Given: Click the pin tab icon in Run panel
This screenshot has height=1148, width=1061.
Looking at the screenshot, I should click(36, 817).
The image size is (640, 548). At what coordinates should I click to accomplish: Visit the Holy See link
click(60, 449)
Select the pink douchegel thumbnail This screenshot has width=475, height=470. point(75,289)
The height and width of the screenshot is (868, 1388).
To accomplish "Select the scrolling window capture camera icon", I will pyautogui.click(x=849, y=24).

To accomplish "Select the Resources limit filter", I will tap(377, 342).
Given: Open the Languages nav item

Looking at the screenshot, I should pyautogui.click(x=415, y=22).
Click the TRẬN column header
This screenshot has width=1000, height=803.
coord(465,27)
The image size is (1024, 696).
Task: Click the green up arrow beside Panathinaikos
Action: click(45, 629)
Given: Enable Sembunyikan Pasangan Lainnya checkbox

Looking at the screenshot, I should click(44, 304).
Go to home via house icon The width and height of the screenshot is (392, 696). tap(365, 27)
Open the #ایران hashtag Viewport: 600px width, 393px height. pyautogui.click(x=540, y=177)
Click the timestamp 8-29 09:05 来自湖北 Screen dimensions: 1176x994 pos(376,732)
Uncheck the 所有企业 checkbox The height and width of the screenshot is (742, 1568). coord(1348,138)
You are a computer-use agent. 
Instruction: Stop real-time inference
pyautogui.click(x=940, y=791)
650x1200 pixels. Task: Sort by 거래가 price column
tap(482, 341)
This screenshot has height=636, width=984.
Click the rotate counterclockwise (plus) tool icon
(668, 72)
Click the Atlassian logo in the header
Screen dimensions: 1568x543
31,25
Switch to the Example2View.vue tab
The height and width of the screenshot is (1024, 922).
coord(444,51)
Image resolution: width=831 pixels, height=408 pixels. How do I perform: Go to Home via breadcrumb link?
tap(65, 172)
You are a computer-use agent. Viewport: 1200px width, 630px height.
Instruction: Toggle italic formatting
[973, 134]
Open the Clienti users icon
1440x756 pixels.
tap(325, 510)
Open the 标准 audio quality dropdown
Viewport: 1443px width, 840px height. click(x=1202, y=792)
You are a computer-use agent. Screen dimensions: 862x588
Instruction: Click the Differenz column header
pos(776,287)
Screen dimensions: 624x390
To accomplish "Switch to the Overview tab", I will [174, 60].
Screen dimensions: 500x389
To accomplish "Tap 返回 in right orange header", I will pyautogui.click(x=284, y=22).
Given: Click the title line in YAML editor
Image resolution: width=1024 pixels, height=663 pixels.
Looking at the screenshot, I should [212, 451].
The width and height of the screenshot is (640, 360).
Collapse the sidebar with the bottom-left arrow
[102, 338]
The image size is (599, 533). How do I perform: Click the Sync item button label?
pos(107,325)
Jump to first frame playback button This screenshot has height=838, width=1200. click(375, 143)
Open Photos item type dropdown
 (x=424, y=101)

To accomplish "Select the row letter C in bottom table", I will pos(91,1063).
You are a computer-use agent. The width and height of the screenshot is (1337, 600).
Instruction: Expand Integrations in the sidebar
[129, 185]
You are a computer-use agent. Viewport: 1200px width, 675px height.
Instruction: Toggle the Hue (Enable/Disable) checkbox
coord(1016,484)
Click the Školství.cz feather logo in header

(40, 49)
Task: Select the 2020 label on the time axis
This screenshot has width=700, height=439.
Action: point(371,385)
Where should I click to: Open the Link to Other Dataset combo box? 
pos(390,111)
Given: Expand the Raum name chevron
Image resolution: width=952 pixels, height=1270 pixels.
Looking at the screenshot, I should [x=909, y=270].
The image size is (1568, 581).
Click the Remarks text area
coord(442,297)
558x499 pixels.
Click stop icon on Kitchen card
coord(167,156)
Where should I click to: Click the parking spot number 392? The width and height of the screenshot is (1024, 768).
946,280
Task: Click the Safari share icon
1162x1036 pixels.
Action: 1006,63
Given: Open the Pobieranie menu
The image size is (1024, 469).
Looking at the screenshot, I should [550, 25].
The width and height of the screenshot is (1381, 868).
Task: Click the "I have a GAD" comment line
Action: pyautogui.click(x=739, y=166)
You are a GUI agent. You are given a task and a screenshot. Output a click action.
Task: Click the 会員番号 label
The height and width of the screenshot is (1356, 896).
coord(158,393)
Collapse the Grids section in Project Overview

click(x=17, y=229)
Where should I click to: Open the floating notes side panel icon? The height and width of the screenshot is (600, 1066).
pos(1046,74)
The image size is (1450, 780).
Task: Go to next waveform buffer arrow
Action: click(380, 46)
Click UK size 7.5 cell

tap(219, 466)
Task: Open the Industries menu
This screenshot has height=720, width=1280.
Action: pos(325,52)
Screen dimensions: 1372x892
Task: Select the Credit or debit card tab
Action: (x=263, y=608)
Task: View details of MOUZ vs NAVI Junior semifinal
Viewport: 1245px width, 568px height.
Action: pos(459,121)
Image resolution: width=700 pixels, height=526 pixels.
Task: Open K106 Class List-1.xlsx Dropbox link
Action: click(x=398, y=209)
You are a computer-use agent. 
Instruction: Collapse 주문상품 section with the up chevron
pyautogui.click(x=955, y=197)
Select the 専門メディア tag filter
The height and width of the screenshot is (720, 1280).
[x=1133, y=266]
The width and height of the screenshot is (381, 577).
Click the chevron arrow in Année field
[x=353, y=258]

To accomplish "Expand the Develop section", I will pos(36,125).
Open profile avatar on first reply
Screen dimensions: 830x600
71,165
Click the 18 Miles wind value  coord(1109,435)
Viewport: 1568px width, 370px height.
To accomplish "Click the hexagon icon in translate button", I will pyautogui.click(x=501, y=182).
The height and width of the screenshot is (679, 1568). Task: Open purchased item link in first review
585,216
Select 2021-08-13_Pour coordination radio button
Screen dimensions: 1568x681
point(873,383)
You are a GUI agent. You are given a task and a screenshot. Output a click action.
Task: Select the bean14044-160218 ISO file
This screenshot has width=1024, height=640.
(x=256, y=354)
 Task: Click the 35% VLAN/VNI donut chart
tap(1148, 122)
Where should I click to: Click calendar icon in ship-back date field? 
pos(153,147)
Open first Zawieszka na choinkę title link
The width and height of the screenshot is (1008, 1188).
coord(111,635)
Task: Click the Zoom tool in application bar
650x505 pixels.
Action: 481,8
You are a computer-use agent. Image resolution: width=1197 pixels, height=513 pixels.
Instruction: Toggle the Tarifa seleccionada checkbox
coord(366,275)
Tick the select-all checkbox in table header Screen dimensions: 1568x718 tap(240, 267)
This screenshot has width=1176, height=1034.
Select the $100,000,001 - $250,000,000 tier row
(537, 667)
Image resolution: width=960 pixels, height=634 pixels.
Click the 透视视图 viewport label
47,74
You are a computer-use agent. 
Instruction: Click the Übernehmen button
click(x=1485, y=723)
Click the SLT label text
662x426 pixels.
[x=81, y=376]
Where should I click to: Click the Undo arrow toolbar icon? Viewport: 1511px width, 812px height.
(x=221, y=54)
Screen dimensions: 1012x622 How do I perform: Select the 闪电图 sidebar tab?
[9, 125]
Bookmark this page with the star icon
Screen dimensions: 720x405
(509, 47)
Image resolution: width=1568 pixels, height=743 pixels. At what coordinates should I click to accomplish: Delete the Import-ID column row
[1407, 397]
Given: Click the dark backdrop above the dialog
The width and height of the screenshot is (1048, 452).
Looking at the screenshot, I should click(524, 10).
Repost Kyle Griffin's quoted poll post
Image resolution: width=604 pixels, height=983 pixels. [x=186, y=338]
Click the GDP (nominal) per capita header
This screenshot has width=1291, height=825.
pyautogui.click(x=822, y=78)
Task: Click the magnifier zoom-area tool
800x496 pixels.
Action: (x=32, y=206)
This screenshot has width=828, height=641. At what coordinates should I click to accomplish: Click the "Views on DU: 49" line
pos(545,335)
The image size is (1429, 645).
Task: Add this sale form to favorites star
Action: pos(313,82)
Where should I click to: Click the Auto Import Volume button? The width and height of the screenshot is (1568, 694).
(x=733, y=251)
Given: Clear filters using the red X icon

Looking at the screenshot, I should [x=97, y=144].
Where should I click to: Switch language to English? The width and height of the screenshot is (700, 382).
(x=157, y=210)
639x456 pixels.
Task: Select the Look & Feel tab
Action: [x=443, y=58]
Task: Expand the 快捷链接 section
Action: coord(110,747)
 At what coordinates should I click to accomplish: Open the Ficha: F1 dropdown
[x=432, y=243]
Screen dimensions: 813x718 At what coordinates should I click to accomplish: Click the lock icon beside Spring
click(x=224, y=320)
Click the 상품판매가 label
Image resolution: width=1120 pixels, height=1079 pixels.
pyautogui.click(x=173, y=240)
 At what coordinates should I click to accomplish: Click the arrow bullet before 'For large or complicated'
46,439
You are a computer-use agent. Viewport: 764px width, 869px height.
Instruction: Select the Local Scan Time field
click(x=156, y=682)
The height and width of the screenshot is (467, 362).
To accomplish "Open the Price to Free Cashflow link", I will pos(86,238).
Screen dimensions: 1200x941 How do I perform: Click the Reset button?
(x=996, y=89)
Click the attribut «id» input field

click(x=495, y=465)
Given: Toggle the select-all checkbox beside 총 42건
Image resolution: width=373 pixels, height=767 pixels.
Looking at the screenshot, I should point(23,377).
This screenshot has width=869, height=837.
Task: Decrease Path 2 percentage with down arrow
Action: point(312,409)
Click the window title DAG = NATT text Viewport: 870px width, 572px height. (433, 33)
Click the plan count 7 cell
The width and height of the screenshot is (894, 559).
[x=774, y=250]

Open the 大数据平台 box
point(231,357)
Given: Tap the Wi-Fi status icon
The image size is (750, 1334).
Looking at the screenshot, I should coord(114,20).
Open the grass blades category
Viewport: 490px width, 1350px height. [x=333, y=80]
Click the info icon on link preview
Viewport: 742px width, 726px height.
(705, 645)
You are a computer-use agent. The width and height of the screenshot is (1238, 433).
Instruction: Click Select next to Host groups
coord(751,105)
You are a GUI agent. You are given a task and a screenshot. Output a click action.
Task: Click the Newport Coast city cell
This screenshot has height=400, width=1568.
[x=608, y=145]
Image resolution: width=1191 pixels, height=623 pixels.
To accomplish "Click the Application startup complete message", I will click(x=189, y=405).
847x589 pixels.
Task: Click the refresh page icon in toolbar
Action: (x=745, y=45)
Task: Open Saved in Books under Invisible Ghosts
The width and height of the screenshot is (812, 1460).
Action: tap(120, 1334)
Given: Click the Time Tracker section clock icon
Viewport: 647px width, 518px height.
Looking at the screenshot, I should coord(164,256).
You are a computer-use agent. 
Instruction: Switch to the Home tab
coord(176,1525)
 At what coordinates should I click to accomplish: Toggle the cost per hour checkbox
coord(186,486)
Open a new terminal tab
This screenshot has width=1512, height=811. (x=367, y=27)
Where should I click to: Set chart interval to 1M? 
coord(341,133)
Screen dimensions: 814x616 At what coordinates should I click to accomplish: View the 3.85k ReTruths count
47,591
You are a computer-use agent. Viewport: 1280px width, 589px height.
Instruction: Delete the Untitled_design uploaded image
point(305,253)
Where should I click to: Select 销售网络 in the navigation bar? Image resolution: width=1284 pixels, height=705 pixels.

※

YOUR TASK
After locating the line with "Given: Open the Pobieranie menu" in the material above, return it and each line after it exactly, ending at the line with "Task: Open the Industries menu".

PROBLEM SOLUTION
Given: Open the Pobieranie menu
The image size is (1024, 469).
Looking at the screenshot, I should [550, 25].
The width and height of the screenshot is (1381, 868).
Task: Click the "I have a GAD" comment line
Action: pyautogui.click(x=739, y=166)
You are a GUI agent. You are given a task and a screenshot. Output a click action.
Task: Click the 会員番号 label
The height and width of the screenshot is (1356, 896).
coord(158,393)
Collapse the Grids section in Project Overview

click(x=17, y=229)
Where should I click to: Open the floating notes side panel icon? The height and width of the screenshot is (600, 1066).
pos(1046,74)
The image size is (1450, 780).
Task: Go to next waveform buffer arrow
Action: click(380, 46)
Click UK size 7.5 cell

tap(219, 466)
Task: Open the Industries menu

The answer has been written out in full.